Foto: Ricardo Stuckert

Um calcanhar de aquiles histórico. Assim era a nossa relação de comércio com os países. Muito preocupados em ser ou parecer primeiro mundo nossos antigos governantes, e pelo visto os atuais e futuros também, sempre foram subservientes aos desejos das grandes nações. Tudo mudou no governo Lula e na gestão de Celso Amorim

O que era sonho virou realidade e o Brasil passou a vender, passou a vender igual gente grande. Nos três primeiros anos de governo o Brasil quase dobrou suas exportações. Em 2002 o Brasil exportava US$ 60,4 bilhões, em 2005 as exportações bateram US$ 118,3 bilhões.

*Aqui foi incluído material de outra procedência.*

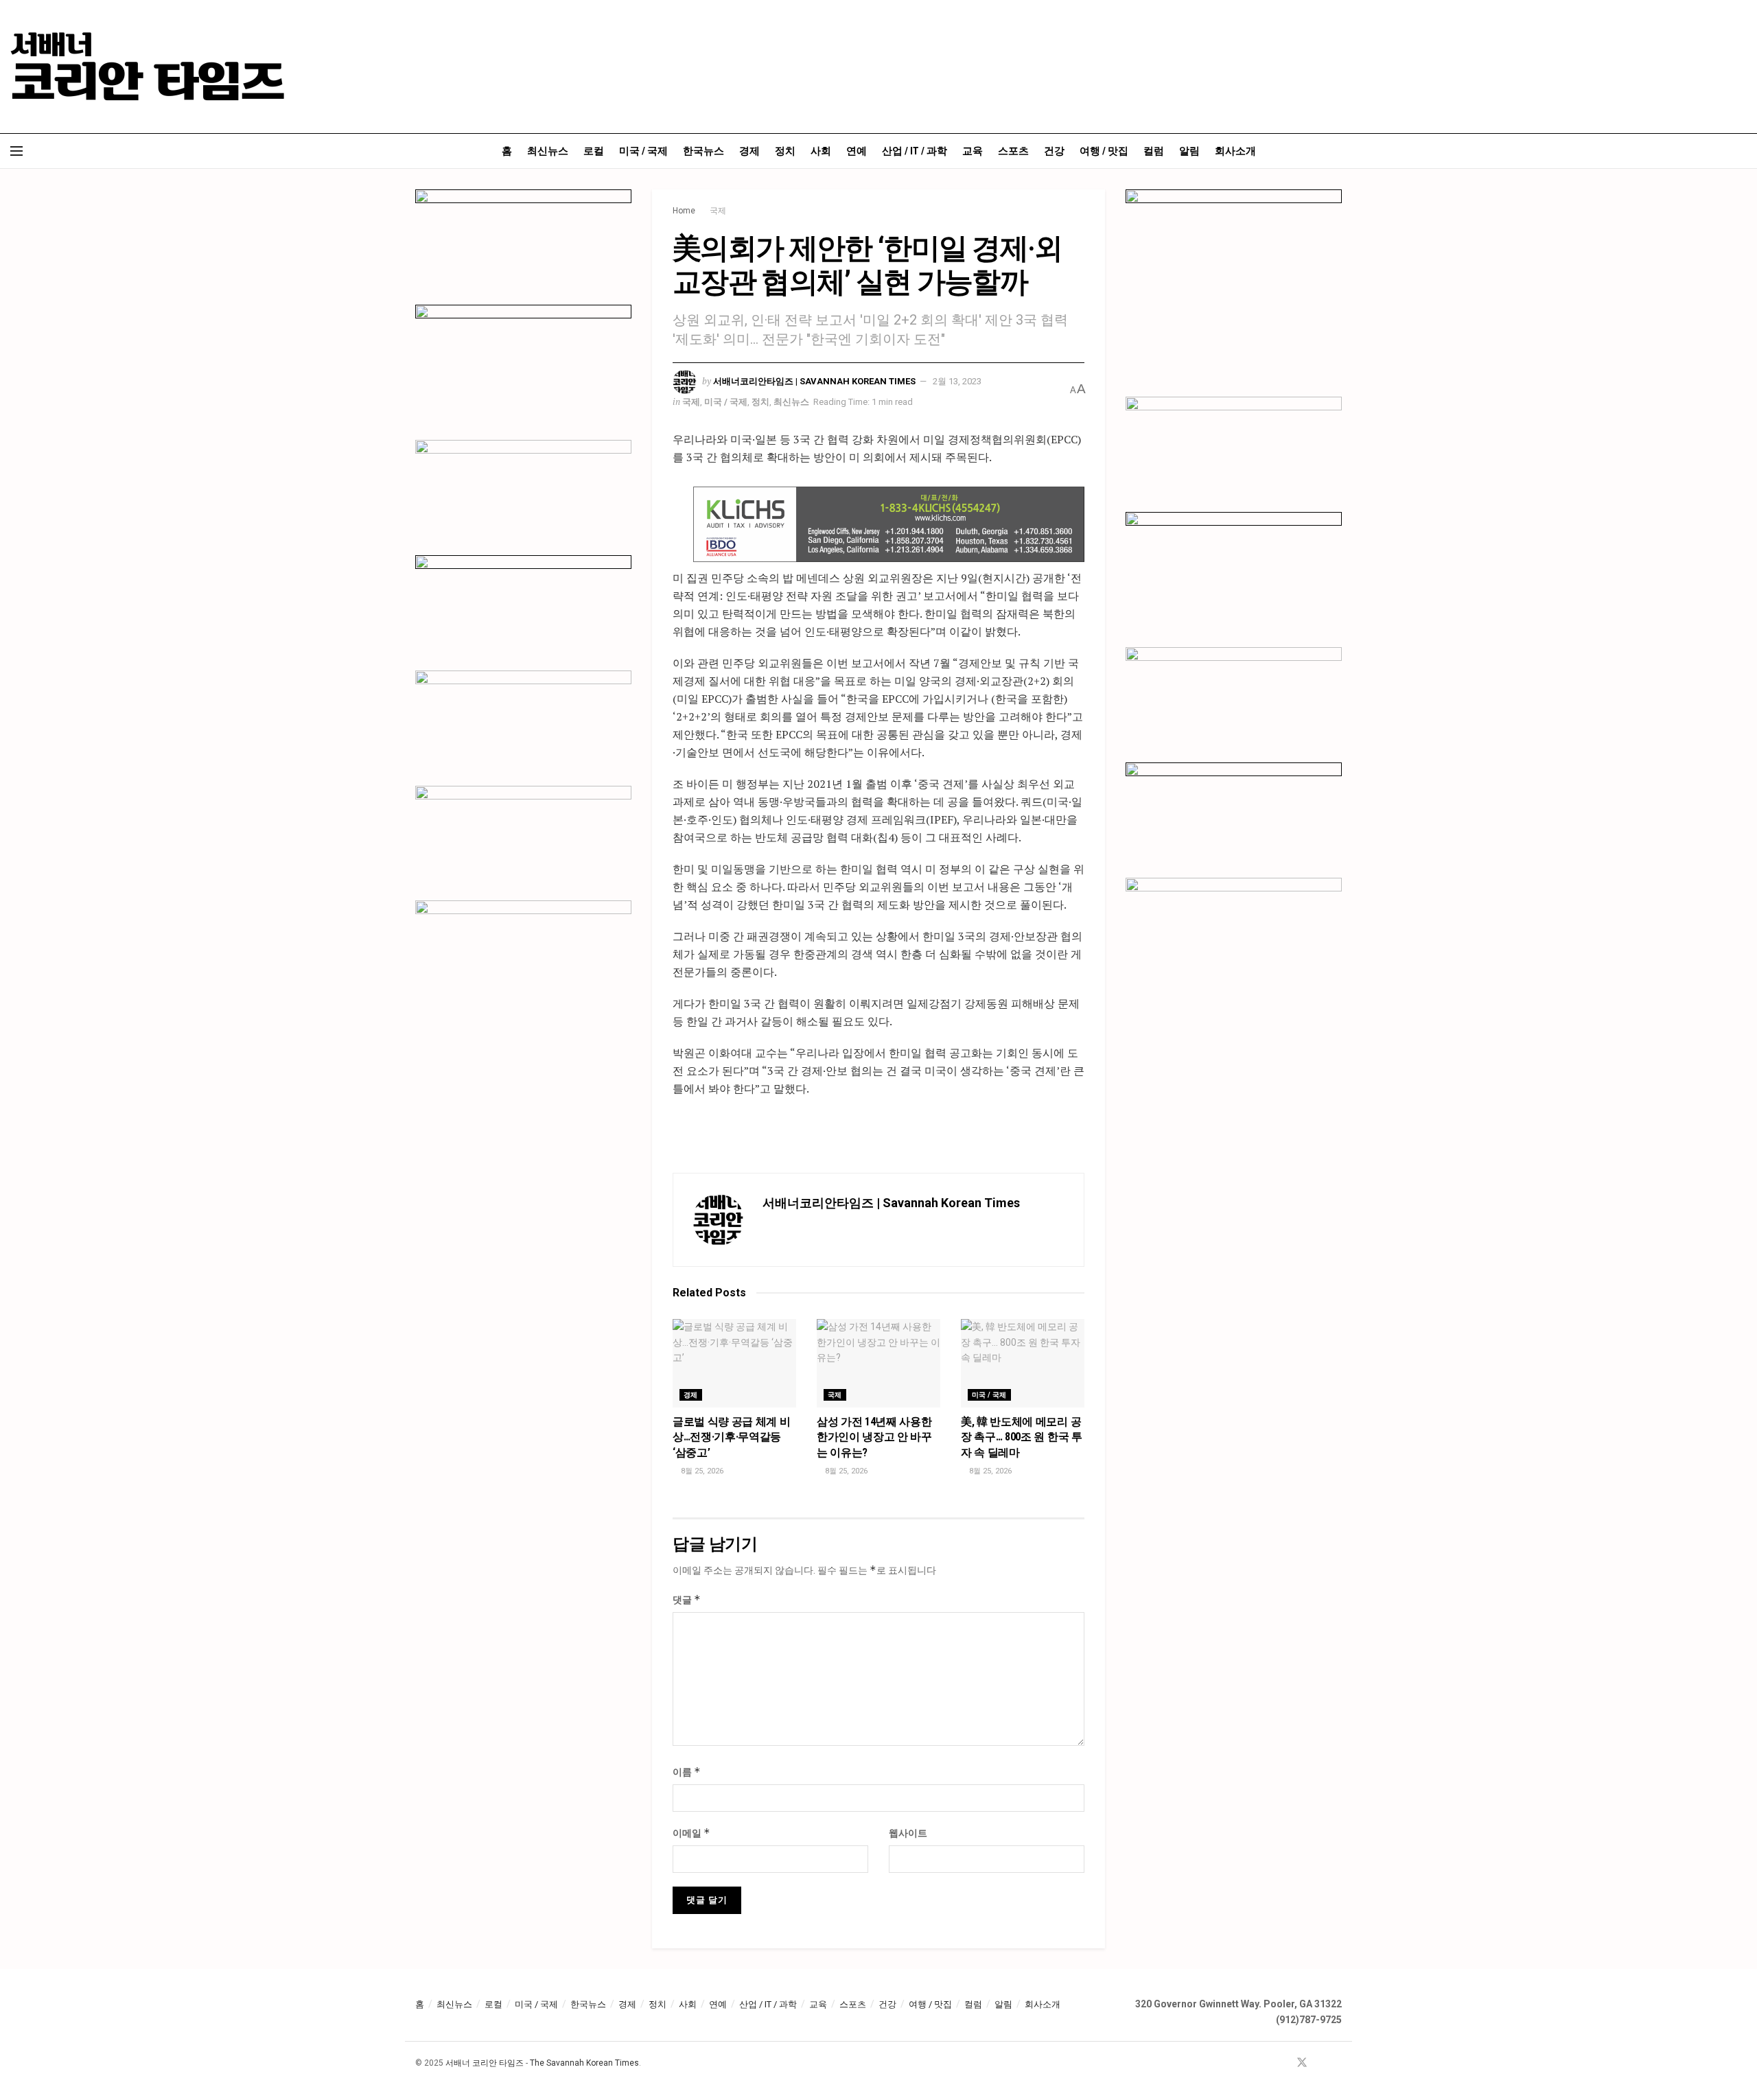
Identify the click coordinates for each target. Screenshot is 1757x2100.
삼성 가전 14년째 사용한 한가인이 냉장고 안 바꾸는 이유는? (874, 1437)
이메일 (691, 1832)
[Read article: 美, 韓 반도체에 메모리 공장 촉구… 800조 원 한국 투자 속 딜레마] (1022, 1363)
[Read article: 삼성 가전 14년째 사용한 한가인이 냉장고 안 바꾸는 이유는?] (878, 1363)
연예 (856, 151)
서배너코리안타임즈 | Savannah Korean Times (814, 381)
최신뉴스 (547, 151)
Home (684, 210)
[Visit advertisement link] (888, 524)
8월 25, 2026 (701, 1471)
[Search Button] (1741, 151)
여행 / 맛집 (1104, 151)
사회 (821, 151)
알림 (1189, 151)
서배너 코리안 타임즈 (484, 2063)
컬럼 (1153, 151)
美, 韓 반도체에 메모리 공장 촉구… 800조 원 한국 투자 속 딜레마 (1021, 1437)
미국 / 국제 (643, 151)
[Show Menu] (16, 151)
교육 (972, 151)
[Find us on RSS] (1338, 2063)
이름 (687, 1771)
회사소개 (1235, 151)
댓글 (687, 1599)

Abrir novos mercados, esse era o foco dos anos Lula. Tanto que, só para a África, as exportações cresceram 315%. Em uma grande jogada perdoou a dívida de vários países africanos e o Brasil passou a vender combustíveis (álcool, diesel e gasolina), açúcar, carne bovina e minério de ferro. Só para dar um exemplo as exportações para a África do Sul, Nigéria e Angola era de US$ 1,184 bilhão de dólares em 2002, valor que chegou a quase US$ 4 bilhões em 2013

Para o Oriente Médio as exportações de carne de aves, minério, cereais e açúcar transformaram em gigantes mundiais várias empresas brasileiras. Principalmente do setor agropecuário. para o Oriente Médio aumentaram o lucro da indústria e do agronegócio brasileiros. Chegando em 2013 o Brasil vender para seus dois maiores parceiros comerciais da região cerca de US$ 5 bilhões em 2013. Omã, que comprava cerca de R$ 30 milhões do Brasil houve um crescimento de 36 vezes, chegando a R$ 1,1 bilhão.  

Foi assim que Lula e sua diretriz dada logo no início, de que a diplomacia deveria agir como “mascate” na ajuda de vender produtos brasileiros que os anos Lula revolucionaram as exportações brasileiras. Neste vídeo o ex-ministro Furlan explica o que foi a “política de mascate”.


Em conjunto com a criação dos BRICS o Brasil passou aumentou suas vendas em 199% com a China, 91% com a Índia, 117% com a Rússia e 159% com a África do Sul. Em 2002, o volume do que o Brasil exportava e importava desses quatro países emergentes chegava a US$ 7,6 bilhões. Em 2005, esse total atingiu US$ 19,9 bilhões.  Pelo visto tem muito governante precisando de uma autocrítica nas ideias de comércio exterior e pedir a Lula alguns conselhos.